Po zwyczajowej wymianie uprzejmości przedstawiłem mu powód mojej wizyty, tak
jak robiłem to już dziesiątki razy. Powiedziałem o moim pragnieniu, przybierając
ironiczny ton, bo byłem pewien, że odpowiedź jest z góry przesądzona: „…i
pokaże mi pan, jak się buduje gitarę?”. Odpowiedział: „Tak”.
Zdumienie odebrało
mi mowę. Wielkie wydarzenie zostało mi obwieszczone w wielkich słowach, bez
werbla albo trąbki. Odzyskałem mowę: „Od jesieni, na początku roku szkolnego?”. „Zgoda”. Omówiliśmy jeszcze kilka szczegółów, po czym po niecałych dziesięciu
minutach opuściłem warsztat.
(…) Przyjął mnie pewnego popołudnia, pokazał różne
rzeczy, trochę tak, jakbym był turystą. Podczas tego oprowadzania nie
dowiedziałem się jednak niczego, czego nie znałbym z książek, a Werni w końcu
uświadomił sobie, że nie jestem wczasowiczem szukającym pamiątek z wakacji.
Dopiero wtedy wyjął stos drewna w kolorze złotym i położył go na stole stolarskim.
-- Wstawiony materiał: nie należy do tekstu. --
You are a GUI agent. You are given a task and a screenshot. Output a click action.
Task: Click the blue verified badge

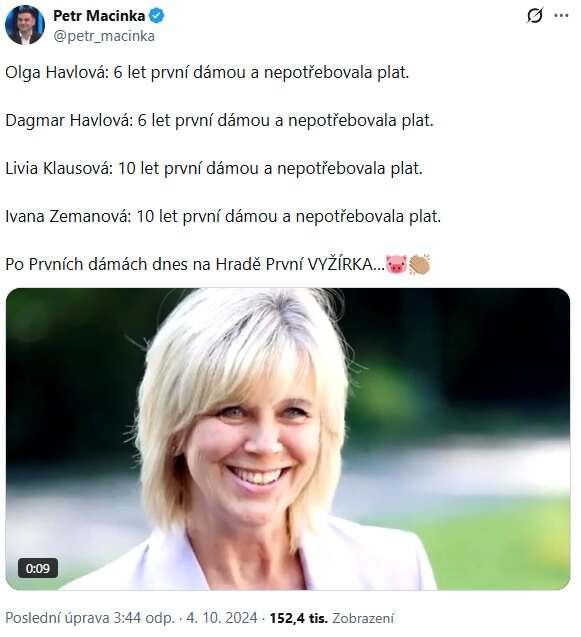click(x=156, y=16)
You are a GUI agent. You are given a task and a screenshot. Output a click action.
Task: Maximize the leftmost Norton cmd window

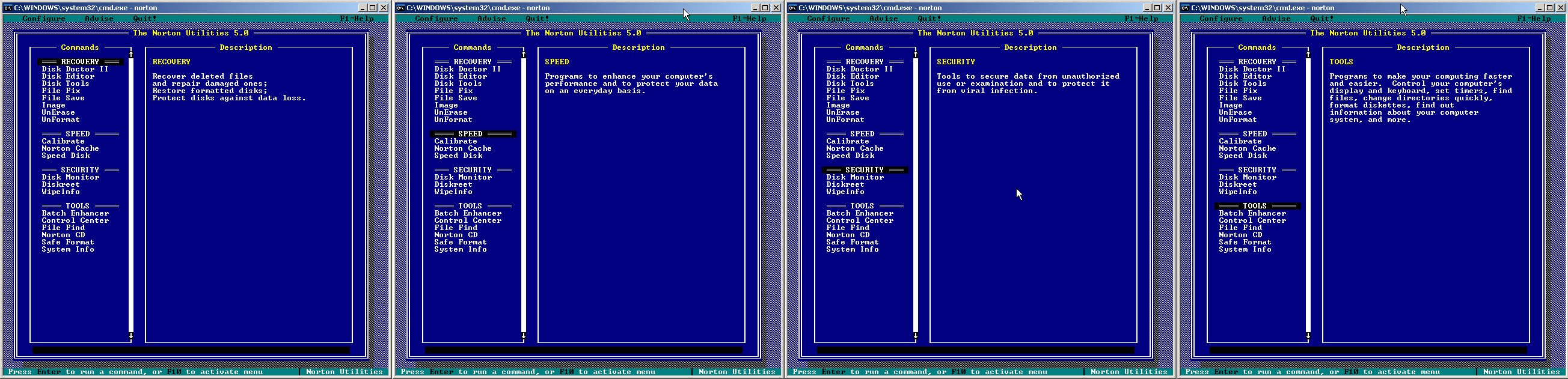point(373,8)

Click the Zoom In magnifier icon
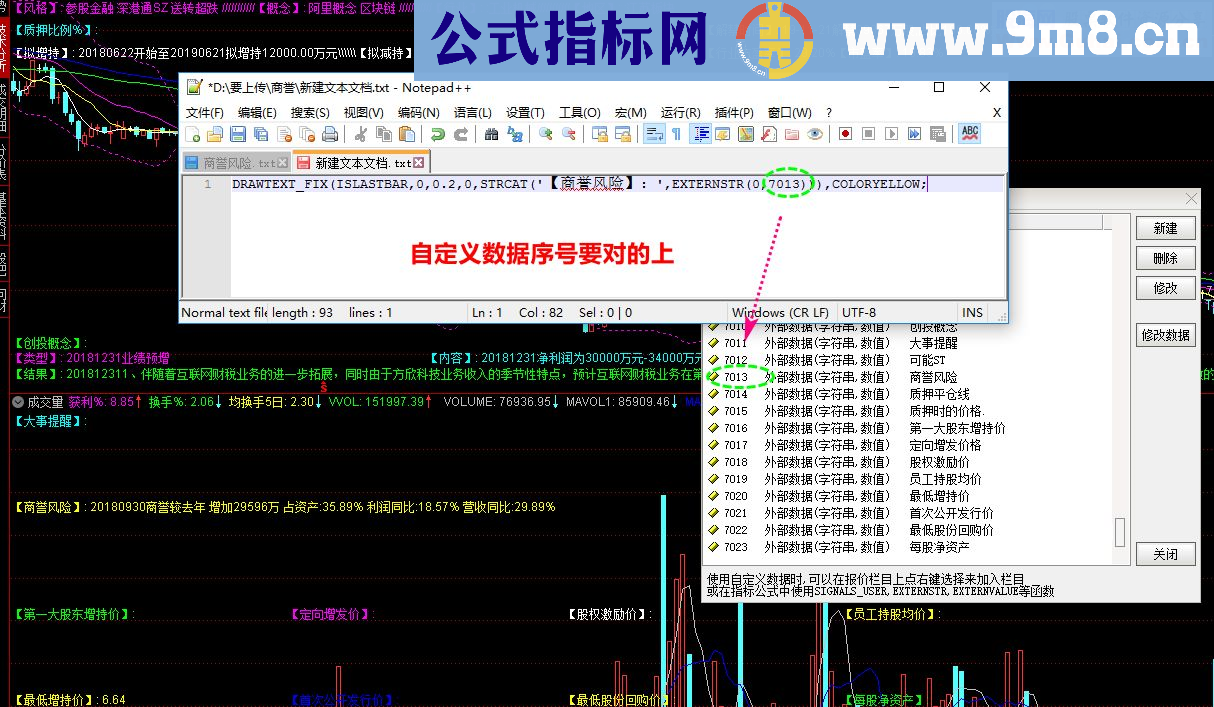545,134

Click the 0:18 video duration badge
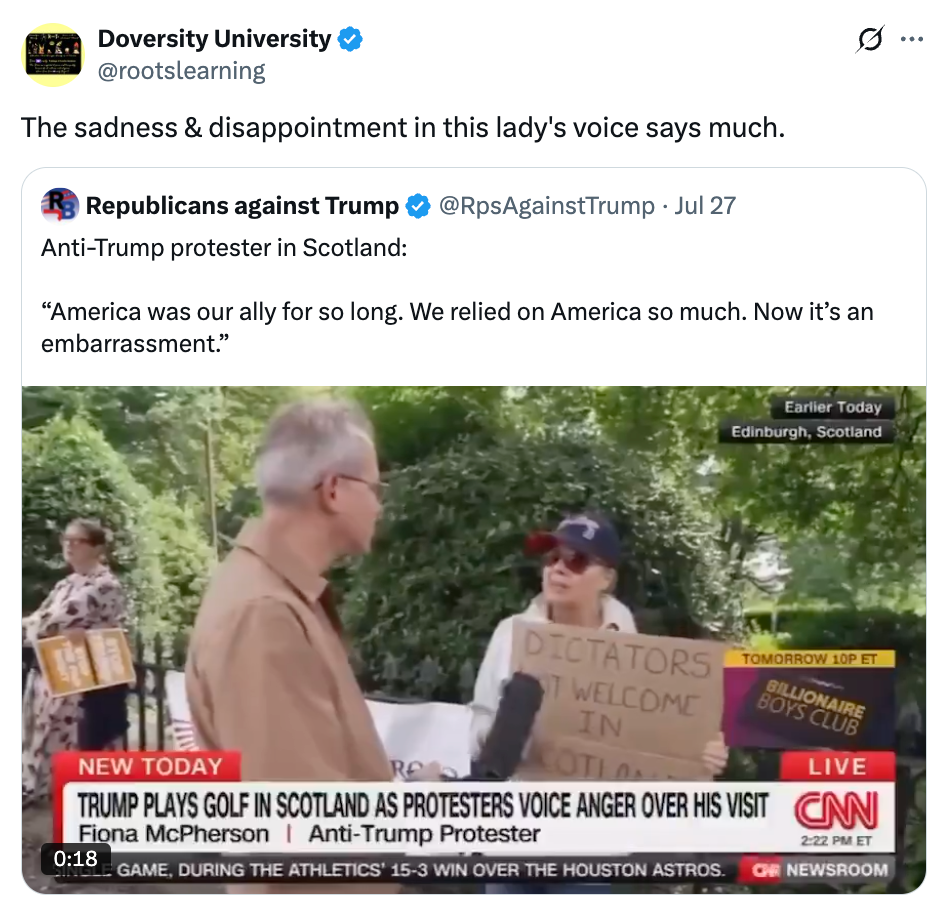76,858
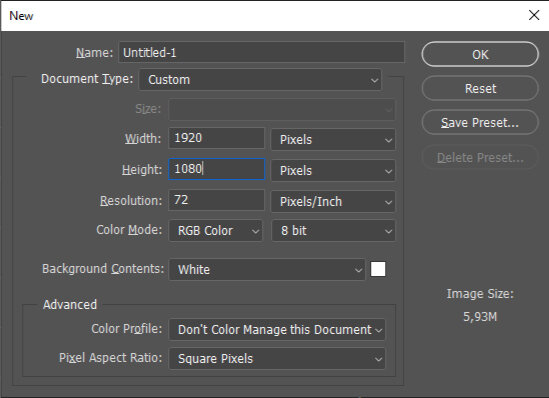Open the RGB Color mode dropdown

pos(215,231)
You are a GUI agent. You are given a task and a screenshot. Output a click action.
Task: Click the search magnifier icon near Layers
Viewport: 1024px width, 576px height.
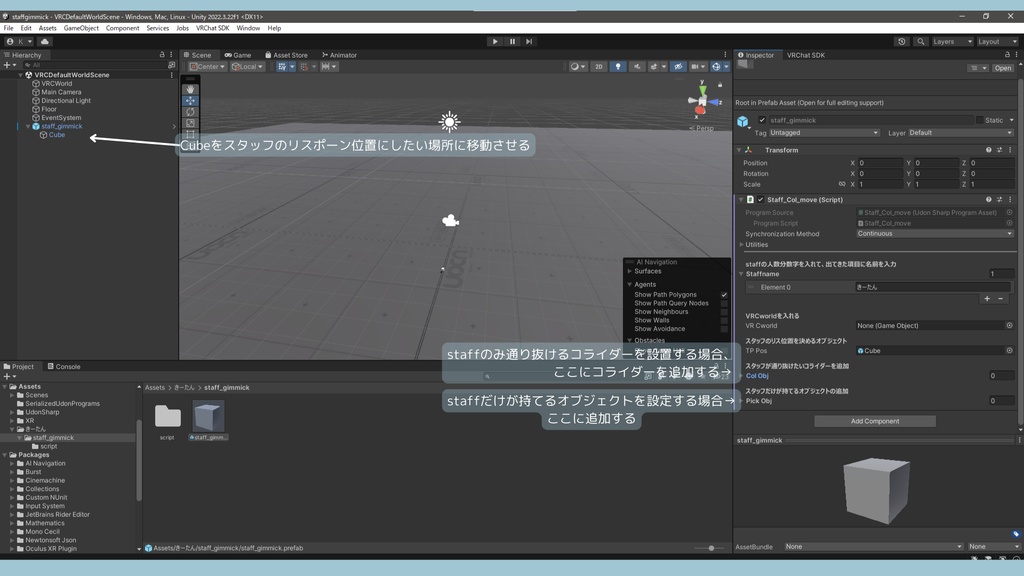point(921,41)
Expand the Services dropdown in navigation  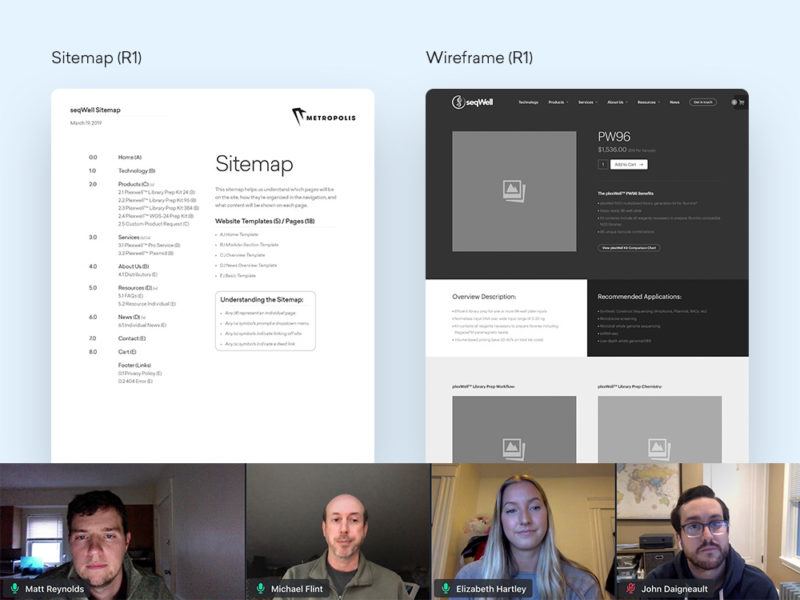587,102
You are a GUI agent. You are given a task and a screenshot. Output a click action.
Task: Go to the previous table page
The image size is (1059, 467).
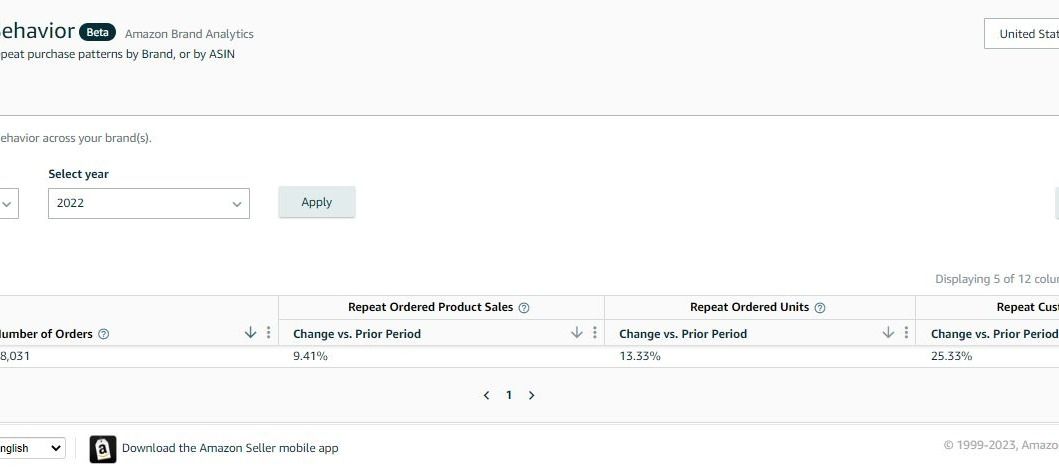tap(486, 395)
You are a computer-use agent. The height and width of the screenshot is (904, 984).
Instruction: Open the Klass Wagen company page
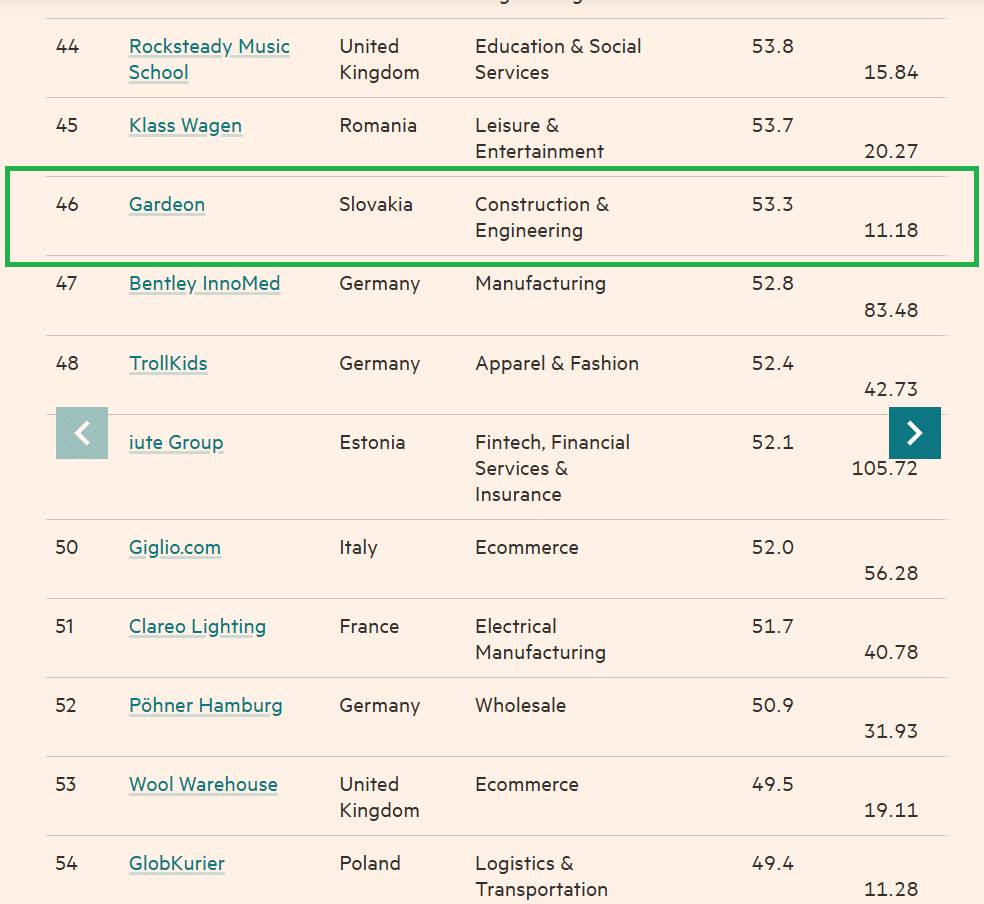pyautogui.click(x=184, y=125)
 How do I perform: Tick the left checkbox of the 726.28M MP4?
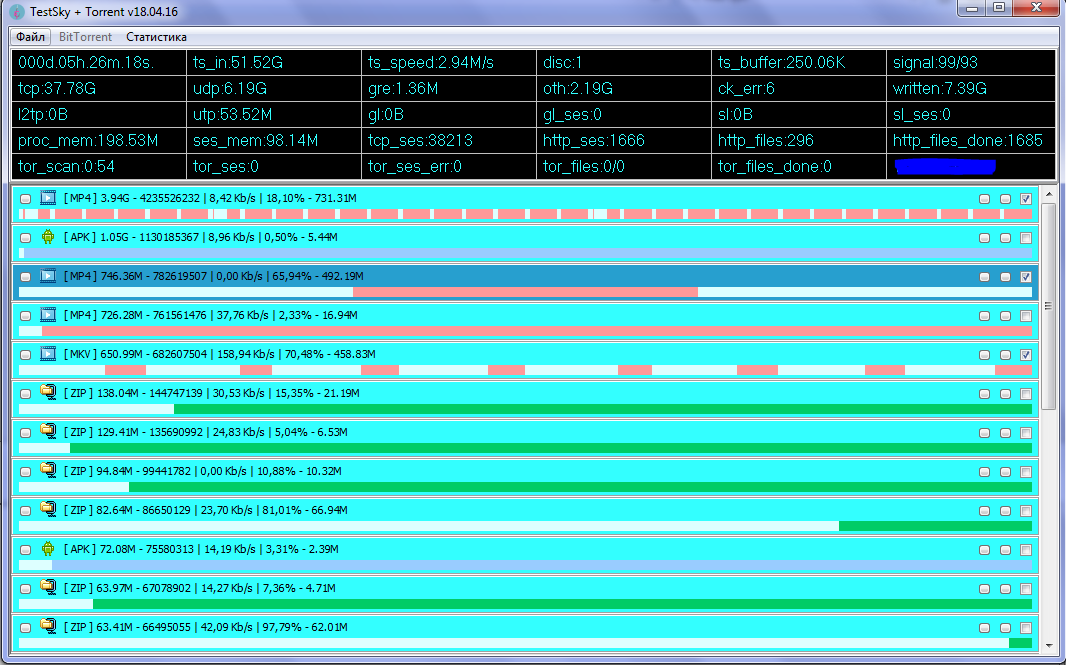click(x=25, y=316)
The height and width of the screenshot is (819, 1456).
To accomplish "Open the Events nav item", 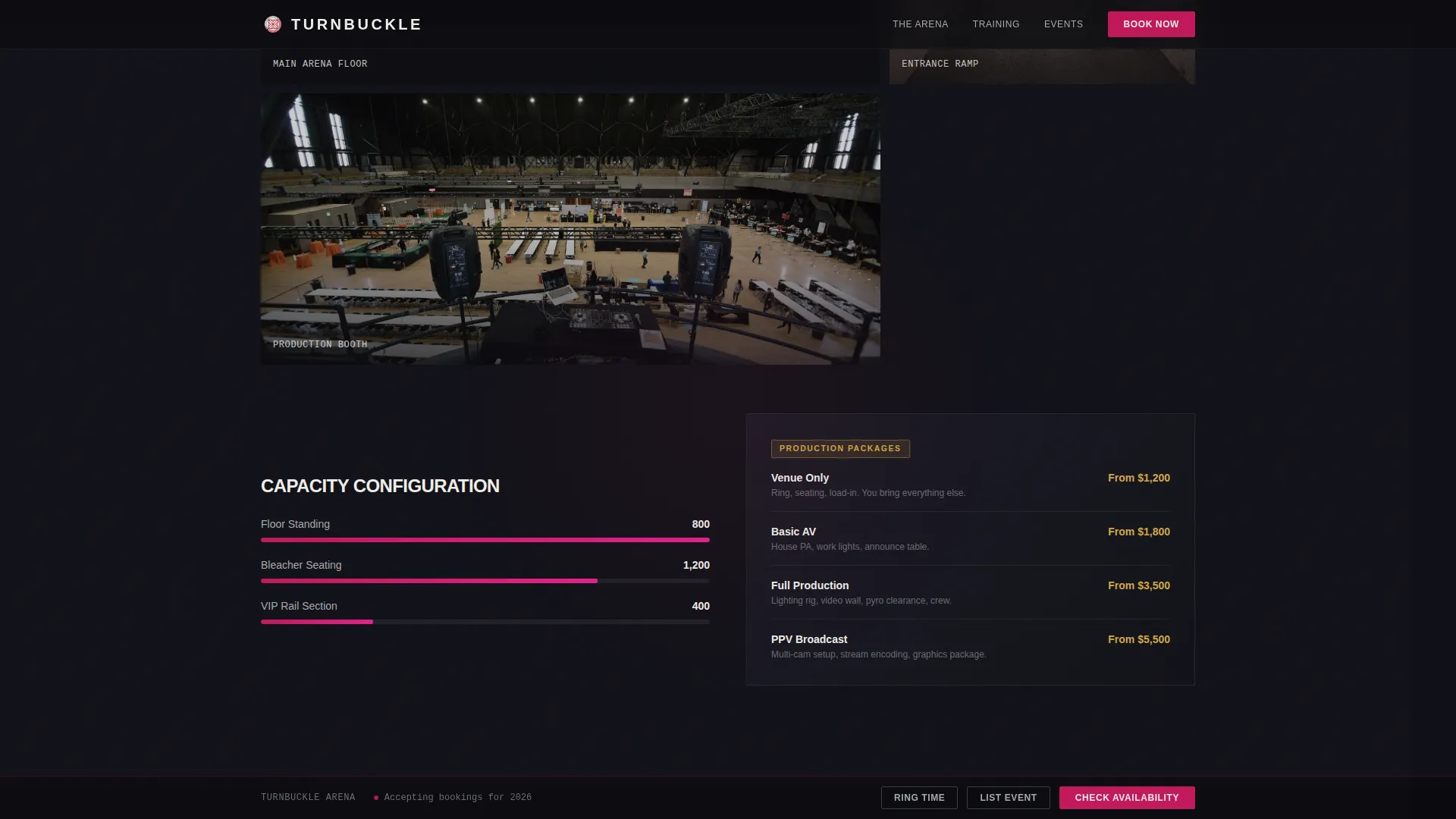I will coord(1063,24).
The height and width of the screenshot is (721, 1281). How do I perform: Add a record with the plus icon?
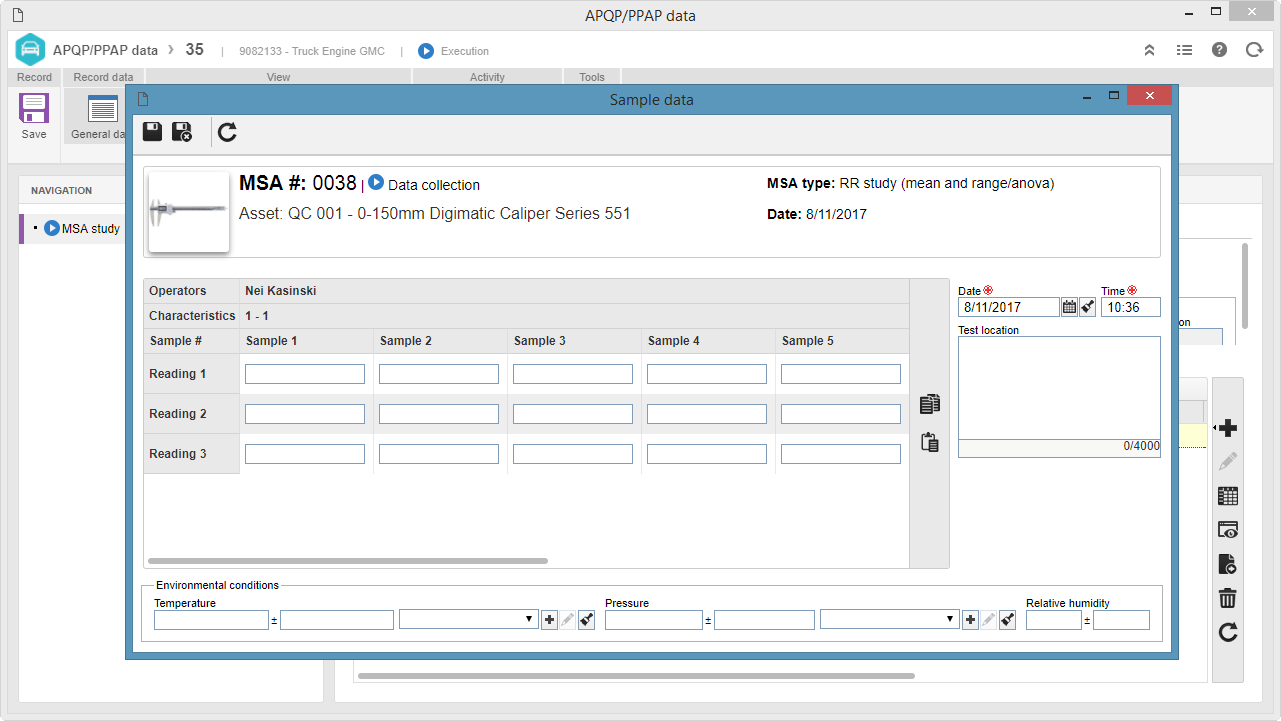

Następnie przyniósł swój cenny hebel, postawił obok i powiedział: „Tutaj masz
drewno i narzędzie. Zbuduj sobie gitarę. Ja właśnie pracuję nad jedną, mogę
więc pokazać ci wszystkie ruchy rąk i etapy pracy. Nie nauczę cię jednak tego
rzemiosła, mogę ci je jedynie pokazać”.
Te cudowne słowa Werniego stały się
formułą, którą od tej pory opisywałem moje wyobrażenie mistrza. Jest to
człowiek, który krok po kroku towarzyszy uczniowi w zdobywaniu praktyki, bez
pospieszania go, bez narzucania przygotowanej przez kogoś innego metodyki, bez
okradania z energii przygotowaniami do egzaminów, bez narzucania testów
wielokrotnego wyboru albo harmonogramu zajęć.
Muszę jeszcze nadmienić, że Werni
nie oddał w moje ręce wątpliwej jakości drewna ani nadwyrężonych narzędzi.
Wszystkie materiały, jakie od niego otrzymałem, były najwyższej jakości.